The US military has enlisted academics to fight a new enemy: Twitter bots.
The Defense Advanced Research Projects Agency (DARPA) held a special contest last year to identify so-called “influence bots” — “realistic, automated identities that illicitly shape discussion on sites like Twitter and Facebook.”
The fascinating 4-week competition, called the DARPA Twitter Bot Challenge, was detailed in a paper published this week.
The paper minces no words about how dangerous it is that human-like bots on social media can accelerate recruitment to organizations like ISIS, or grant governments the ability to spread misinformation to their people.

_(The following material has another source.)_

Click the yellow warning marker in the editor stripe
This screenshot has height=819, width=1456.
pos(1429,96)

Proven uses of influence bots in the wild are rare, the paper notes, but the threat is real.
And so, the surprisingly simple test. DARPA placed “39 pro-vaccination influence bots” onto a fake, Twitter-like social network. Importantly, competing teams didn’t know how many influence bots there were in total.
Teams from the University of Southern California, Indiana University, Georgia Tech, Sentimetrix, IBM, and Boston Fusion worked over the four weeks to find them all.

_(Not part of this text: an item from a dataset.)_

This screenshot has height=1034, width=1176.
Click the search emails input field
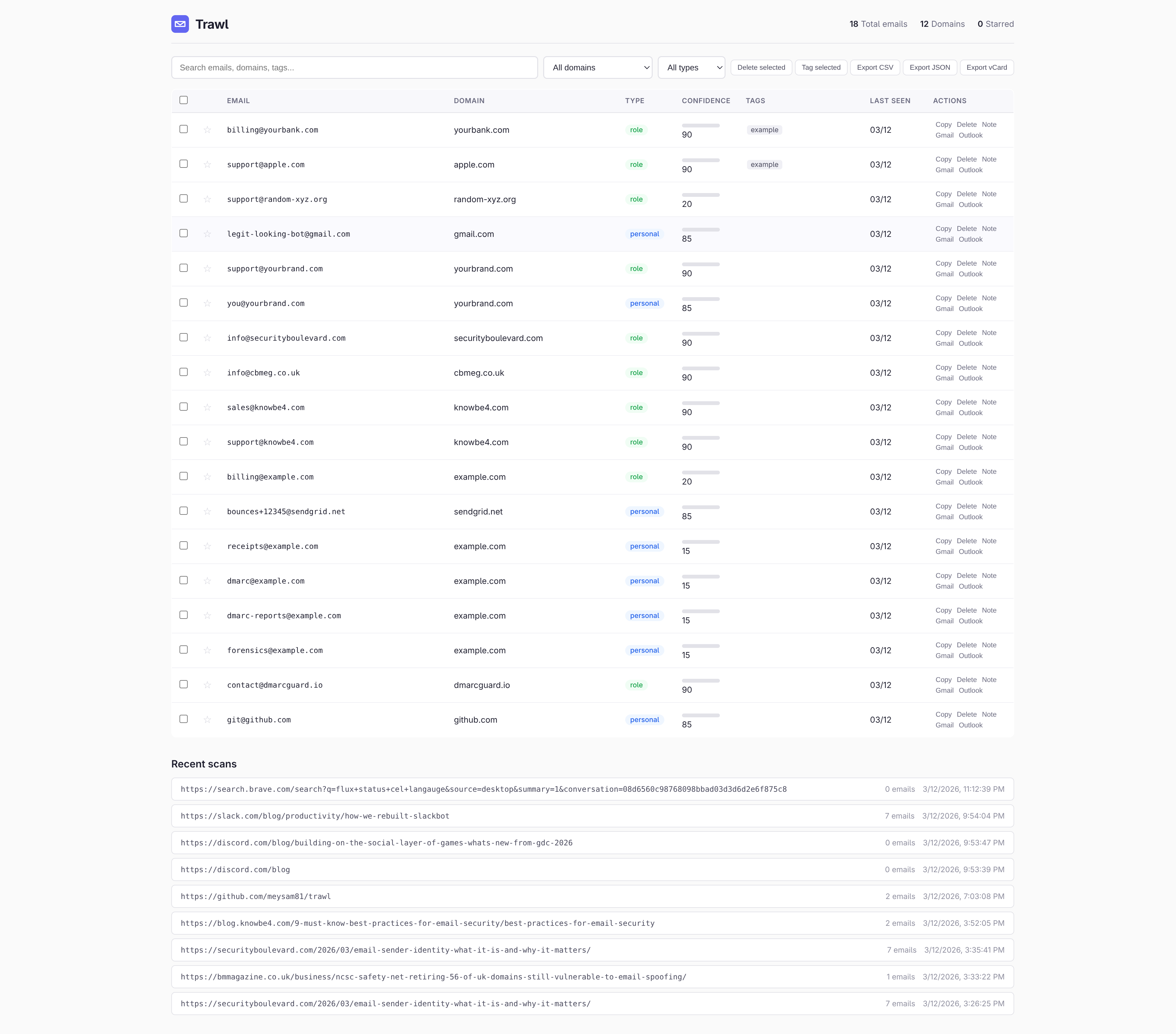click(354, 67)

With 8.5% of all Twitter users being bots, per the company’s own metrics, it’s important to weed out those bots who go beyond just trying to sell you weight-loss plans and work-at-home methods, and cross the line into politics.
But actually making that distinction can be a challenge, as the paper notes.

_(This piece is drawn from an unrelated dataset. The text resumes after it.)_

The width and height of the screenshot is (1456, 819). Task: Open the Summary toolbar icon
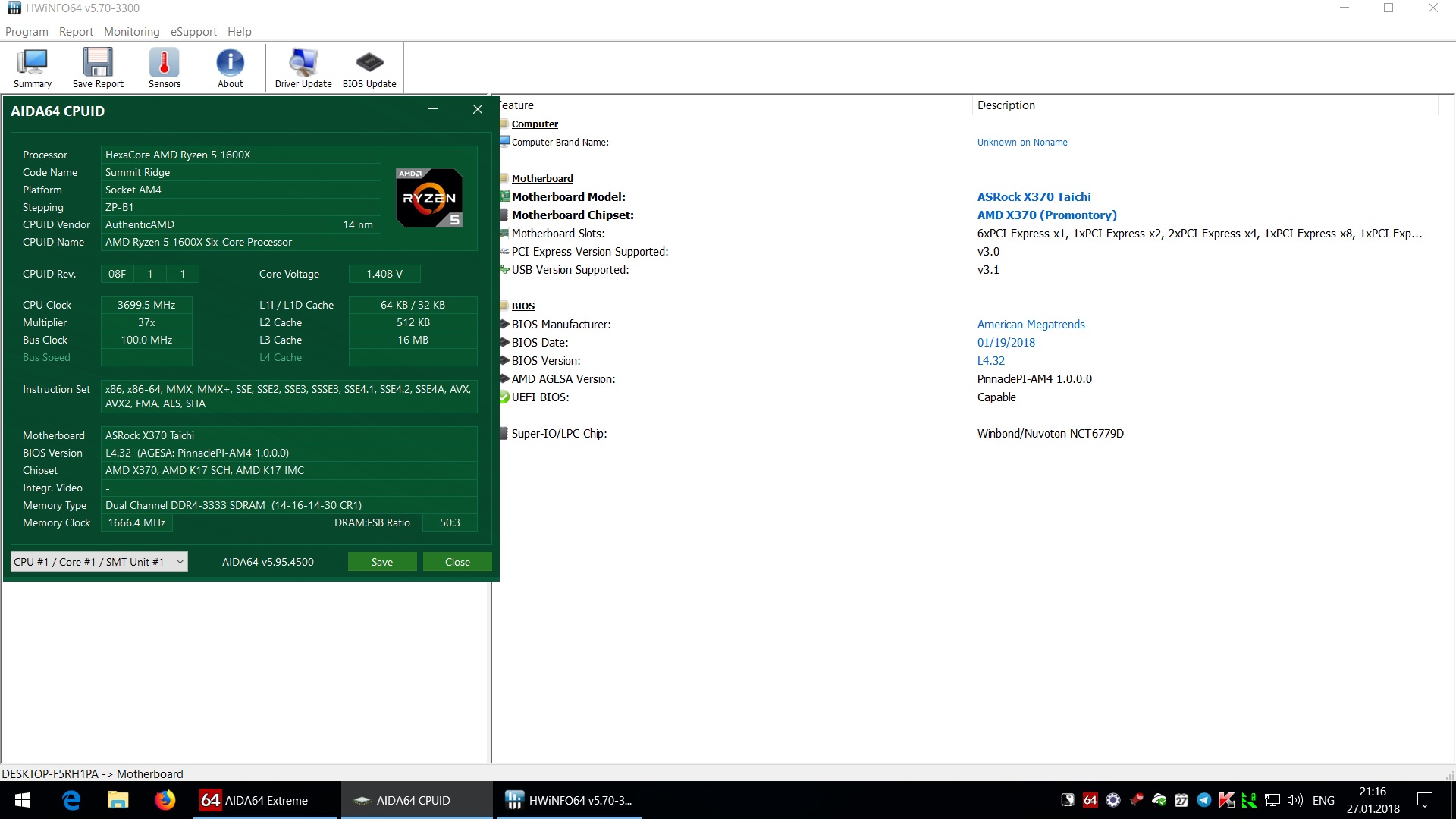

Sentimetrix technically won the challenge, reporting 39 correct guesses and one false positive, a full six days before the end of the four-week contest period. But USC was the most accurate, going 39 for 39.
How to detect a robot
DARPA combined all the teams’ various approaches into a complicated 3-step process, all of which will need improved software support to get better and faster going forward:
- Initial bot detection — You can detect who’s a bot and who’s not by using language analysis to see who’s using statistically unnatural and bot-generated words and phrases. Using multiple hashtags in a post can also be a flag. Also, if you post to Twitter a lot, and consistently over the span of a 24-hour day, the chances you’re a bot go up.
- Clustering, outliers, and network analysis: That first step may only identify a few bots. But bots tend to follow bots, so you can use your initial findings to network out and get a good statistical sense of robot social circles.
- Classification/Outlier analysis: The more positives you find with the first two steps, the easier it is to extrapolate out and find the rest in a bunch.
A key finding from the DARPA paper, and very important to note, is that all of this required human interaction — computers just can’t tell a real human from an influence bot, at least not yet.
The good news, say the authors in their paper, is that these methods can also be used to find human-run propaganda and misinformation campaigns.
The bad news is that you can expect a lot more evil propaganda bots on Twitter in the years to come.
“Bot developers are becoming increasingly sophisticated. Over the next few years, we can expect a proliferation of social media influence bots as advertisers, criminals, politicians, nation states, terrorists, and others try to influence populations,” says the paper.